In 1999 I visited the beautiful village Ernen in the Alps of canton Wallis in Switzerland for the first time. I was selected to attend master classes by the world-renowned teacher and pianist György Sebök. He founded the master classes and an international music festival here. Little did I know that the weeks spent learning face to face with this master, practicing and watching him work with other pianists from all over the world would be my last chance. Sebök was diagnosed with cancer soon after that summer and passed away in Bloomington, Indiana where he was professor of piano for many years after leaving his native Hungary.
This great musician had a spirit that touched and inspired people wherever he went. I remember on our last day of the master classes the students got a final few minutes with him to ask questions or thank him if they wanted. I was in the queue because I was struggling with an important question.

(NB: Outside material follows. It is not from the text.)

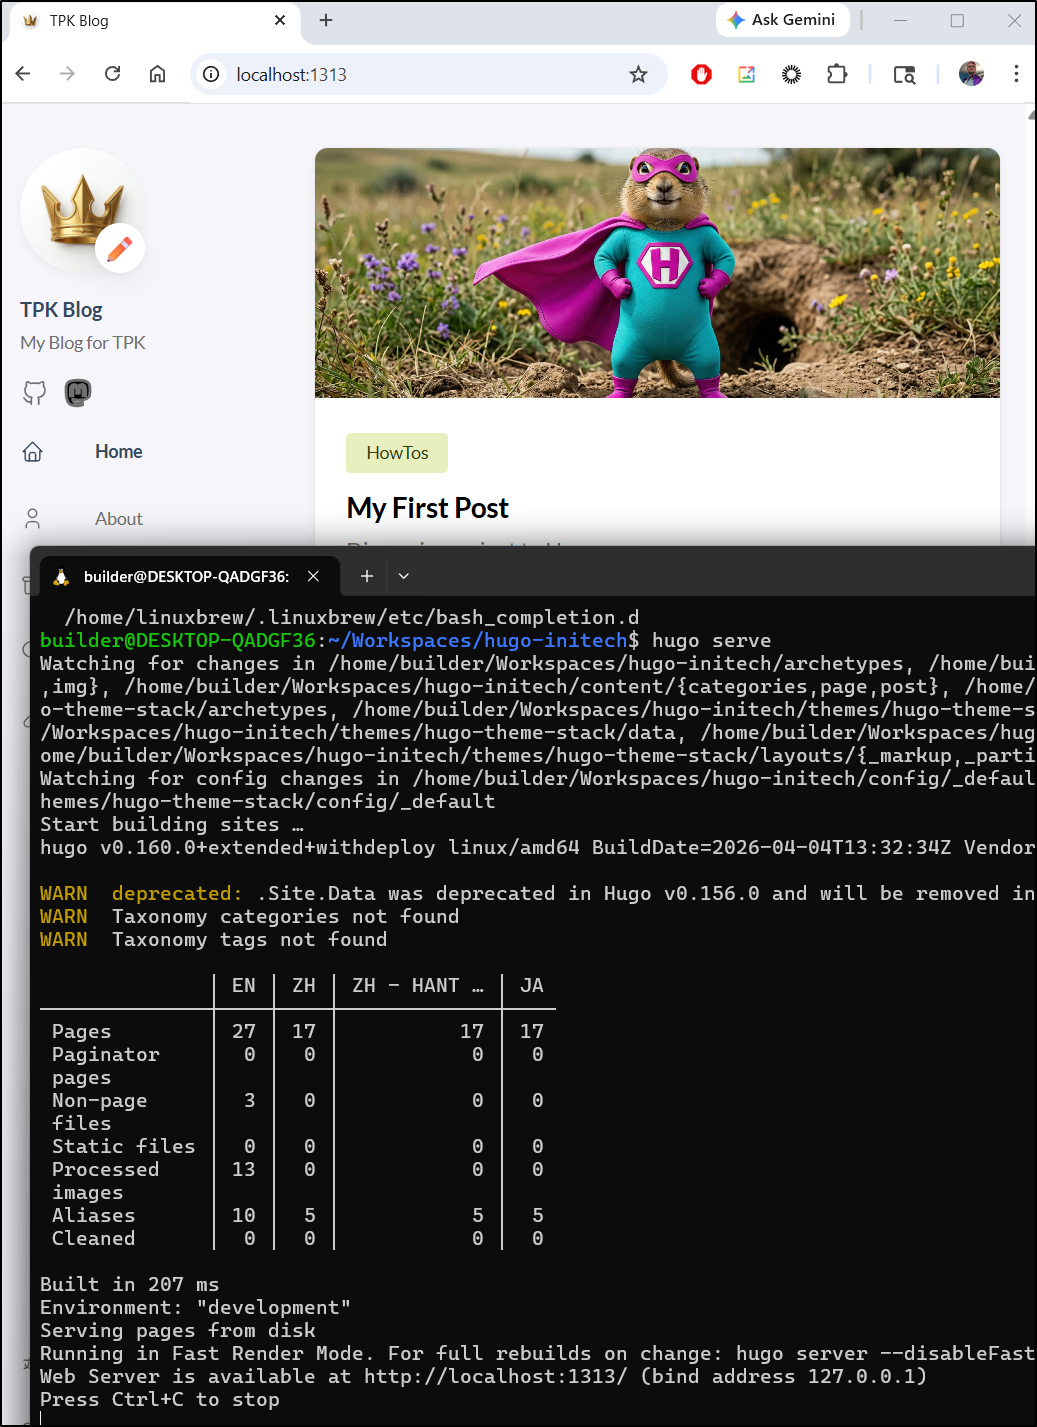Open terminal profile dropdown chevron

404,576
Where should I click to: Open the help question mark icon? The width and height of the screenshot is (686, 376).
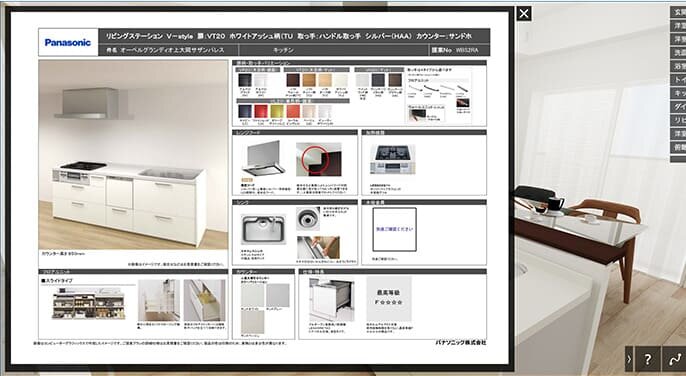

Sebök was sitting under the big tree in the middle of the town square having a cigarette. It was almost a holy moment as I sat down next to him – I guess like meeting the Queen or the Pope. “I can not decide if I should play classical music or jazz because I love both?” I asked. He smiled and as if he knew from my lessons in the previous weeks that this would be my question. He answered: “Music is music. As long as you love it and play it well.”

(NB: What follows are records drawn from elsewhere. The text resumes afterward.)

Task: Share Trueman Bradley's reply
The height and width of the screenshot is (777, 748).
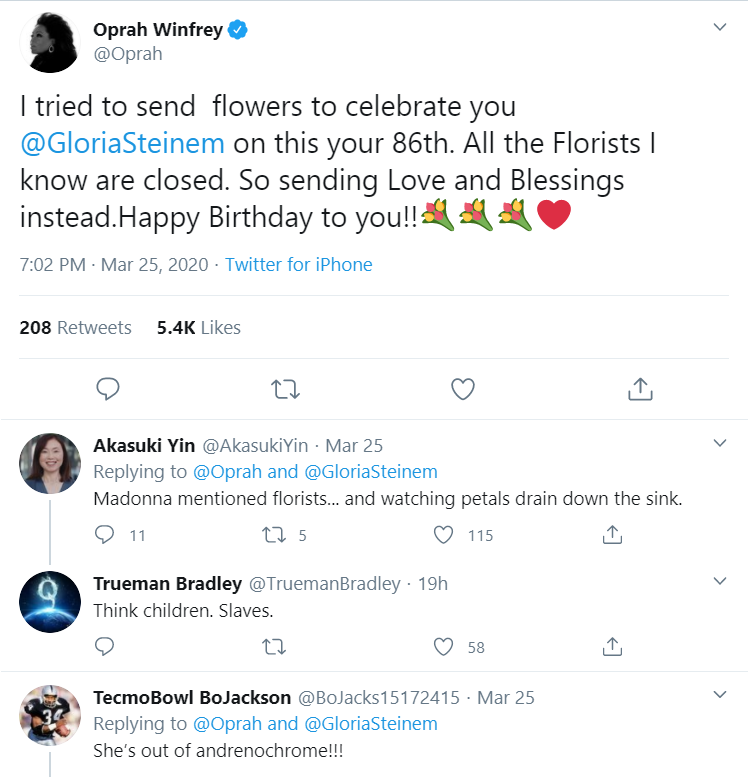Action: click(613, 647)
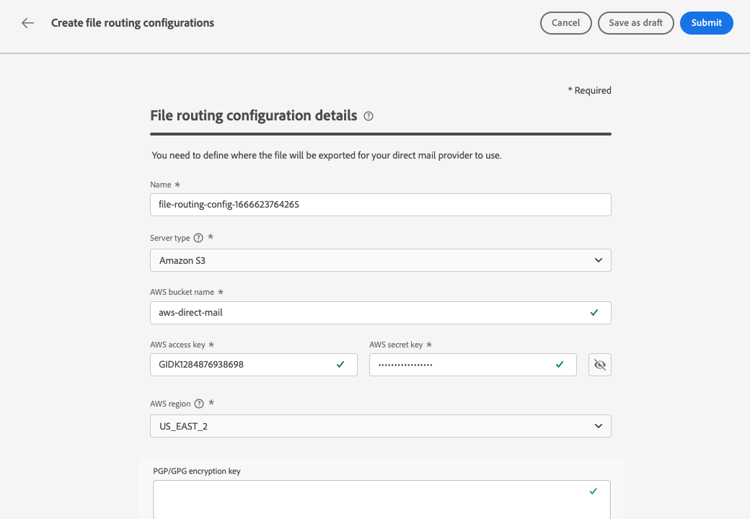Viewport: 750px width, 519px height.
Task: Toggle secret key visibility eye icon
Action: pos(599,365)
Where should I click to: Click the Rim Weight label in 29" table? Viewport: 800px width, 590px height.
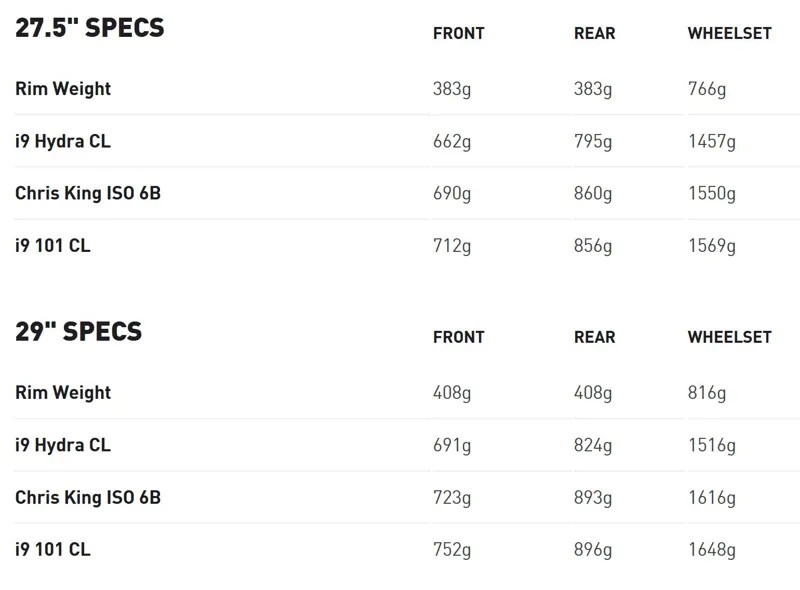[63, 393]
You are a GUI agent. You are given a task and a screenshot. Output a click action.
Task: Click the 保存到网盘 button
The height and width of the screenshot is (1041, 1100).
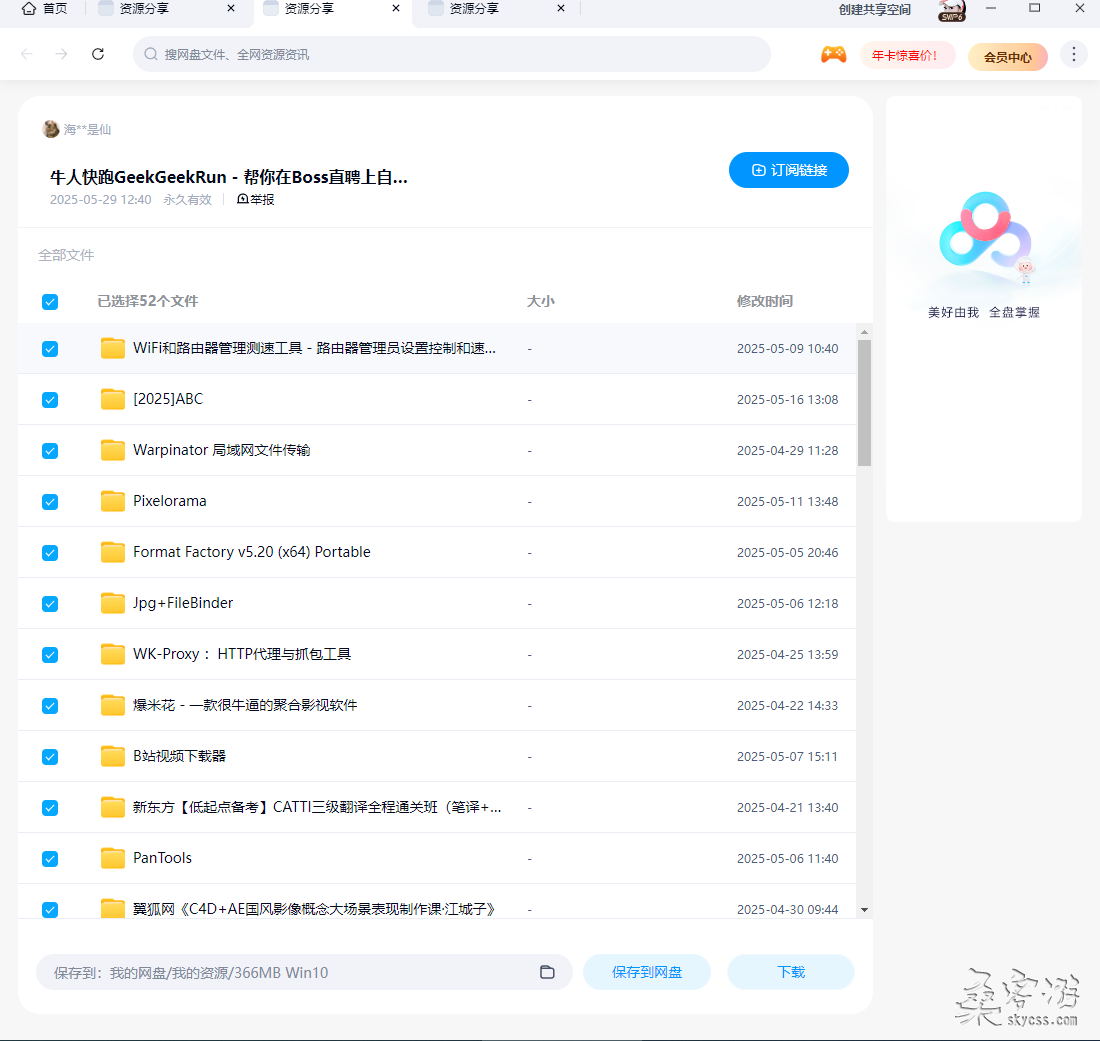pos(647,972)
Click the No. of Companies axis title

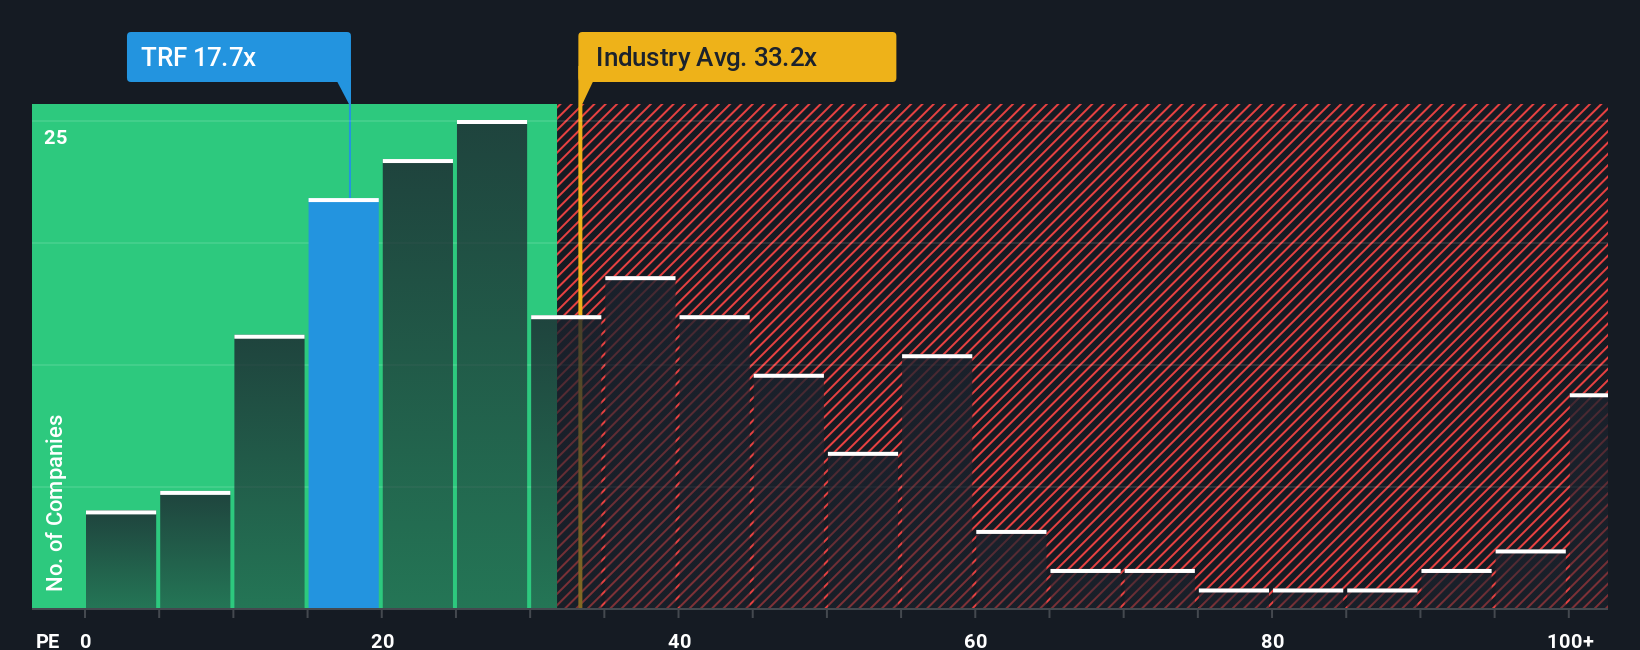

This has been my motto ever since and it has relieved me from the pigeon-hole syndrome that so many musicians live with, where they are forced to choose only one stream of music.
Fast forward 14 years and I find myself back in the same picturesque village with my jazz trio mates Werner Spies and Hugo Radyn performing an all-Baroque programme as part of Festival Musikdorf Ernen. After Sebök’s passing the reigns were handed over to Francesco Walter who has since made this festival into one of the most distinguished in the country. He has invited me back many times to perform and teach and this was a first for us performing during the Baroque week.

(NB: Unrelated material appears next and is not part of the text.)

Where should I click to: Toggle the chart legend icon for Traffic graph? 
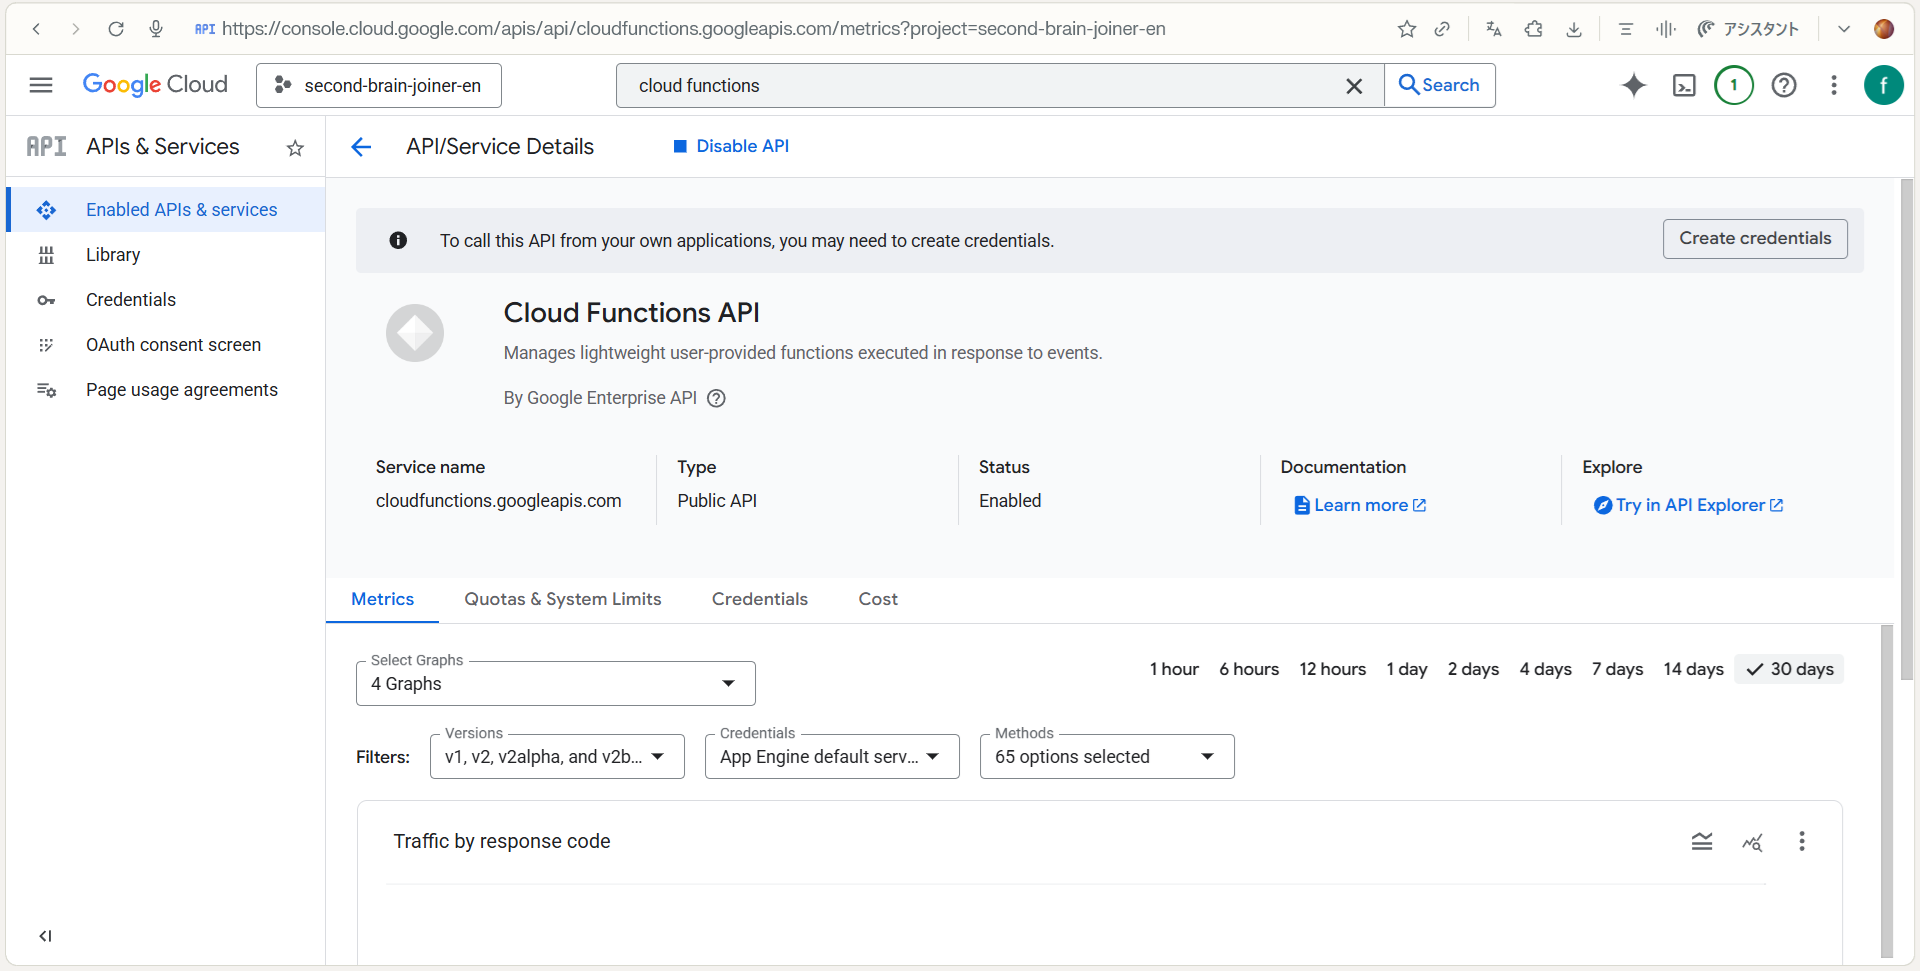tap(1701, 842)
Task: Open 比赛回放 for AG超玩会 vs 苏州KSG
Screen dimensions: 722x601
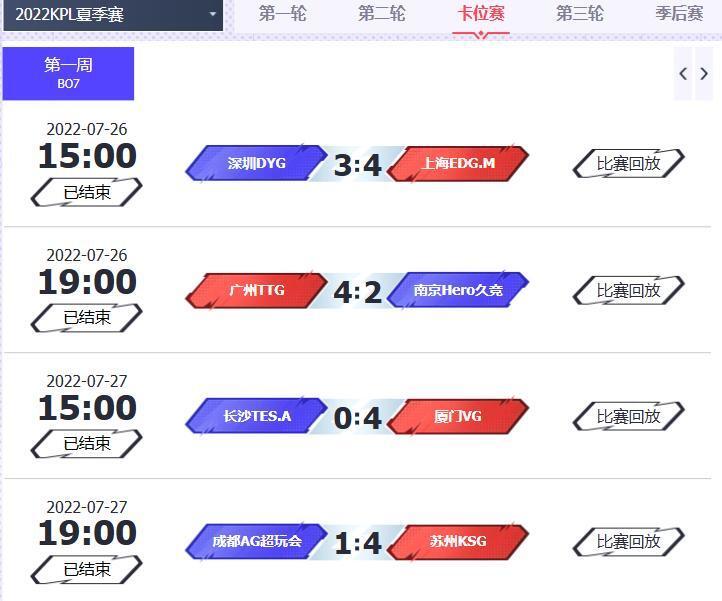Action: pyautogui.click(x=629, y=541)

The crossover arrangements of Baroque works for jazz trio is nothing new, but that was my challenge: making something new and fresh. Different from what had been done in the past. For this reason I chose repertoire I felt comfortable with and music that would work in this setting and spoke to my heart. Thanks to the sensitive playing of Hugo and Werner in the extremely lively acoustics of the St. Georg church we are able to release the recording of that live concert in 2013.
I am proud to be associated with this remarkable festival and thank Francesco Walter and the audience members who have supported us here over the years. I dedicate this album to you: the audience of Musikdorf Ernen.